- [Stored items]:
--- --- ---

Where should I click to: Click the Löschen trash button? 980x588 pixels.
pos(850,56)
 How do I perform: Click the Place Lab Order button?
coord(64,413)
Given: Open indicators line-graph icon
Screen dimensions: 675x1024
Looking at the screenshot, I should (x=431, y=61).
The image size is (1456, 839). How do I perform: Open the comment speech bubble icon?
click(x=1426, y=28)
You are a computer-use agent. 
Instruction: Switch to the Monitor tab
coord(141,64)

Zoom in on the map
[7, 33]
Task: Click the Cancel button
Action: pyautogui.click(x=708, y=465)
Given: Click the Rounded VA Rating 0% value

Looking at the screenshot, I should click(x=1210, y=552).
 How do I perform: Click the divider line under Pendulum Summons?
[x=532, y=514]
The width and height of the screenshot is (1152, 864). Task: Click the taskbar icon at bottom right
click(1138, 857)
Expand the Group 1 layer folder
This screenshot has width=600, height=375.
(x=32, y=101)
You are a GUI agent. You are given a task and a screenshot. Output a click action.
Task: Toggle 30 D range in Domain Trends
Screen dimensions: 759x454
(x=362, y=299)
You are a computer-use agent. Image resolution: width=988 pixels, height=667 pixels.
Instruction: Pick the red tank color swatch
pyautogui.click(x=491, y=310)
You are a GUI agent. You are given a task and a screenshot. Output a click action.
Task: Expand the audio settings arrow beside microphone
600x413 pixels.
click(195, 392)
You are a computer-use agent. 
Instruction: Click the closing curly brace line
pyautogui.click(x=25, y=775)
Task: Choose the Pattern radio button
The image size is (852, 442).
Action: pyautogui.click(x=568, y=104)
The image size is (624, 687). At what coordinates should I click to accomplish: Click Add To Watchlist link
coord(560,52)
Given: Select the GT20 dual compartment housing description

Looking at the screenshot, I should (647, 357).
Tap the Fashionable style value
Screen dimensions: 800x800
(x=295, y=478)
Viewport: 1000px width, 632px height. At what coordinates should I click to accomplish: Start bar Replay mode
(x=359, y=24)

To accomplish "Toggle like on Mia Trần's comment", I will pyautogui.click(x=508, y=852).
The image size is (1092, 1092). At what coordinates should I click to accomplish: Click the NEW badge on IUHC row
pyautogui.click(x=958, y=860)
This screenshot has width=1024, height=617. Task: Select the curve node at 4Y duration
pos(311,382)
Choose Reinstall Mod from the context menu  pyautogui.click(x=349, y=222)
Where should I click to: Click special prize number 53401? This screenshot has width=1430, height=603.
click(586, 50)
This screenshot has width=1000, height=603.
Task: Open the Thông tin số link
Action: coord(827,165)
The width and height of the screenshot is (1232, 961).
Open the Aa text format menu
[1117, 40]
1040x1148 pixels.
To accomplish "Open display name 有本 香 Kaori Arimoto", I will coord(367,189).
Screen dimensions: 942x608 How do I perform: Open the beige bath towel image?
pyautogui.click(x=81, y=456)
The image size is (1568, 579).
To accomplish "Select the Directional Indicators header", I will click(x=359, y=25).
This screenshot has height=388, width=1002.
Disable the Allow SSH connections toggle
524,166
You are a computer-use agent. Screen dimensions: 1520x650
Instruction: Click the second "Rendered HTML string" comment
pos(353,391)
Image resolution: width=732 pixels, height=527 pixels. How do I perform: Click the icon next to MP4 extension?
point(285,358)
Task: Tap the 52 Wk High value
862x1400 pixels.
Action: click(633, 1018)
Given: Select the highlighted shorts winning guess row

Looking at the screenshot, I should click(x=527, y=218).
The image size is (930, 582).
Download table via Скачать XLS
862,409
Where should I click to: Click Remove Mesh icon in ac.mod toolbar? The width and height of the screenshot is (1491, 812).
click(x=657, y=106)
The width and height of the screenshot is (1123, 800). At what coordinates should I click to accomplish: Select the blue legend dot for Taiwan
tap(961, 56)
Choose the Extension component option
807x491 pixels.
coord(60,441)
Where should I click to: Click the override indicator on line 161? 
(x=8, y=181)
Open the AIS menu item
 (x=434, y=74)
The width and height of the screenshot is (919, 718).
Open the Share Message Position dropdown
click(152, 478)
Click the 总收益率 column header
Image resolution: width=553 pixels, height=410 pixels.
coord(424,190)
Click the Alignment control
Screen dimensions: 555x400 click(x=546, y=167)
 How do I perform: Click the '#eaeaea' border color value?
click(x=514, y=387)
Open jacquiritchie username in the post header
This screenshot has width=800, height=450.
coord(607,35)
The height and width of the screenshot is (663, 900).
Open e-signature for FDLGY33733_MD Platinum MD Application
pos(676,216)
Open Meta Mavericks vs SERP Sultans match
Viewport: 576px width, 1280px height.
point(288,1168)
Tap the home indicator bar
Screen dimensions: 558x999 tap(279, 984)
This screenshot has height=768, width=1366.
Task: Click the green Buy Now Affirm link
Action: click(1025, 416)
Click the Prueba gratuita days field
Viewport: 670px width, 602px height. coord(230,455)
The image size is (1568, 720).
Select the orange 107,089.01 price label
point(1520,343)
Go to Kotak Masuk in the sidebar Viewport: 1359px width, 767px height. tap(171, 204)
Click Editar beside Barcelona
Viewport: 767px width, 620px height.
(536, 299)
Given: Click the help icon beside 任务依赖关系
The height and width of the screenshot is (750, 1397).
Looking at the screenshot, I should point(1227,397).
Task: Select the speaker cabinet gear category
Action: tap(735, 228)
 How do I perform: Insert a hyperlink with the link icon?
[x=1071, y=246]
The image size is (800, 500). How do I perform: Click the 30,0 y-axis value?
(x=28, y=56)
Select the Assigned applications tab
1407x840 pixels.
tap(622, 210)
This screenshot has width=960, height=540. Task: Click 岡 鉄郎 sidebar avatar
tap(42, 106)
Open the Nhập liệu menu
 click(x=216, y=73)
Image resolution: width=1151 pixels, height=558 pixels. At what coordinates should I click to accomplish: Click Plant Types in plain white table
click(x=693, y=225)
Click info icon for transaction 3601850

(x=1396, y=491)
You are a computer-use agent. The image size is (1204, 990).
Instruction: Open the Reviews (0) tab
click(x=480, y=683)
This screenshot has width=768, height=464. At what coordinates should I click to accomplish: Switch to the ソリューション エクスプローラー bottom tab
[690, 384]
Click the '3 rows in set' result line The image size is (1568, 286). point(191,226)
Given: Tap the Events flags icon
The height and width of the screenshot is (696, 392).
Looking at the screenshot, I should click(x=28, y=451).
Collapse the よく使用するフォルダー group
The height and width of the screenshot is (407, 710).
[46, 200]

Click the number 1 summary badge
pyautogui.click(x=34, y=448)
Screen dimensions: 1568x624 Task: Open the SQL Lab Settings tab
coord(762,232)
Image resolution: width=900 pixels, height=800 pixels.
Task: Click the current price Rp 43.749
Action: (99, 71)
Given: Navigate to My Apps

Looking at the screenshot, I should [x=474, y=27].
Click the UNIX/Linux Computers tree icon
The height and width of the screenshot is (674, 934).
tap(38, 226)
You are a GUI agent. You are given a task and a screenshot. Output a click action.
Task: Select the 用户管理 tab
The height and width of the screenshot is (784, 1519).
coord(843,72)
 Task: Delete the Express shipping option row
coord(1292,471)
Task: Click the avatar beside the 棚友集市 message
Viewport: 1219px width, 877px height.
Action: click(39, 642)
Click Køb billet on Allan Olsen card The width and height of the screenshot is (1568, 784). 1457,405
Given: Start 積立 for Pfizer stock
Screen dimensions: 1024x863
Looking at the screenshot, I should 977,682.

--- --- ---

- [The problem]: Every line in the records above that contains the word "will" should be copied out.

- [Your response]:
To accomplish "Toggle like on Mia Trần's comment", I will pyautogui.click(x=508, y=852).
To accomplish "Open display name 有本 香 Kaori Arimoto", I will coord(367,189).
To accomplish "Select the Directional Indicators header", I will click(x=359, y=25).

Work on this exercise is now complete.